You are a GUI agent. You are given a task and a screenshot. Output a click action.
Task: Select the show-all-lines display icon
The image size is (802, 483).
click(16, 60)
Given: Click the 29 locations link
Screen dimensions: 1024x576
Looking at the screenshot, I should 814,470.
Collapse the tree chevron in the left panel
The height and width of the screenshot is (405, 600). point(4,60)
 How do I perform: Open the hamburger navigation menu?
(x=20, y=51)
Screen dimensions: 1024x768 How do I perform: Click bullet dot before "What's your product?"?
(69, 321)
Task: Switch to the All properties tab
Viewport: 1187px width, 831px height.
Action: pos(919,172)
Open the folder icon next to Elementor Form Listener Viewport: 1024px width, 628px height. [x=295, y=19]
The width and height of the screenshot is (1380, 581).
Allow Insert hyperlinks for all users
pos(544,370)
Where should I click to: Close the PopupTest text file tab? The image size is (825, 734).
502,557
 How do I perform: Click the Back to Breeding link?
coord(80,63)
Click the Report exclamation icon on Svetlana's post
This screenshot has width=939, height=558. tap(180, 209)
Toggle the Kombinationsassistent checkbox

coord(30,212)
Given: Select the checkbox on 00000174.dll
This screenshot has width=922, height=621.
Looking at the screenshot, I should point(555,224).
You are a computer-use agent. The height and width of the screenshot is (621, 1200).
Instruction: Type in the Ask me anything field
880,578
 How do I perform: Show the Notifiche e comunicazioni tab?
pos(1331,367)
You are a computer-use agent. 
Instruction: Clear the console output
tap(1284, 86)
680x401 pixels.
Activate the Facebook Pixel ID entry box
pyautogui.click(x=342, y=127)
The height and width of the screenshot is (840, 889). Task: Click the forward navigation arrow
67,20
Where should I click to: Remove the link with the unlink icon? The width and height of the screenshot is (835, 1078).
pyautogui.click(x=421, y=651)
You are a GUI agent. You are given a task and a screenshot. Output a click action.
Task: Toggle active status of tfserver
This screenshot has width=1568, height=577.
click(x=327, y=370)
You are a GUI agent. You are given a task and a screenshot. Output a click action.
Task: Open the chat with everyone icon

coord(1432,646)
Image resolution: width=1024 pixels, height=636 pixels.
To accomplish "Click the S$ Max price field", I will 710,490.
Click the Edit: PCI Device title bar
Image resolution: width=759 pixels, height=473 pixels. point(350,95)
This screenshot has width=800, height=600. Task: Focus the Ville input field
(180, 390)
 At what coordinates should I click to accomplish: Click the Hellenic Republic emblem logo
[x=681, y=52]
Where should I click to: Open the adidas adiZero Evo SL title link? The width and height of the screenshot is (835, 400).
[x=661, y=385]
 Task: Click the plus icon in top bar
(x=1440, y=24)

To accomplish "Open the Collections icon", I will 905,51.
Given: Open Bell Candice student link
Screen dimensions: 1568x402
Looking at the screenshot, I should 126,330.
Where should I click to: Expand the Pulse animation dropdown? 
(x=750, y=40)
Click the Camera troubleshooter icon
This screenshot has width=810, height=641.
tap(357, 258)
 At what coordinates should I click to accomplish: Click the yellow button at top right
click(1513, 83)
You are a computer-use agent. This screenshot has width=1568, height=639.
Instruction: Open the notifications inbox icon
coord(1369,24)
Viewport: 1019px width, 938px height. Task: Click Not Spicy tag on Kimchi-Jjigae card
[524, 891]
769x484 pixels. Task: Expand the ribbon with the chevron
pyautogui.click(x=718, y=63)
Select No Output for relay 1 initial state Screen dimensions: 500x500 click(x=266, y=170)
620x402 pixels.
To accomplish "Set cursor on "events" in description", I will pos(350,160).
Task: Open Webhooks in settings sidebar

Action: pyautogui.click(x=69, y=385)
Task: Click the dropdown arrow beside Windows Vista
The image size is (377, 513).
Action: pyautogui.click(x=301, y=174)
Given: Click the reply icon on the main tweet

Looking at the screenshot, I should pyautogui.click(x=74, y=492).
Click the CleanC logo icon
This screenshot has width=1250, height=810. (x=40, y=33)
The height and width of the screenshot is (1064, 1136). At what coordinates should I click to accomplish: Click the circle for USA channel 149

■ **What you will do**
Which lines of the material contain the string "computer"? List each of them.

■ **Solved problem**
You are a computer-use agent. The height and width of the screenshot is (621, 1200).
You are a computer-use agent. 
You are a computer-use agent. This screenshot has width=1568, height=639.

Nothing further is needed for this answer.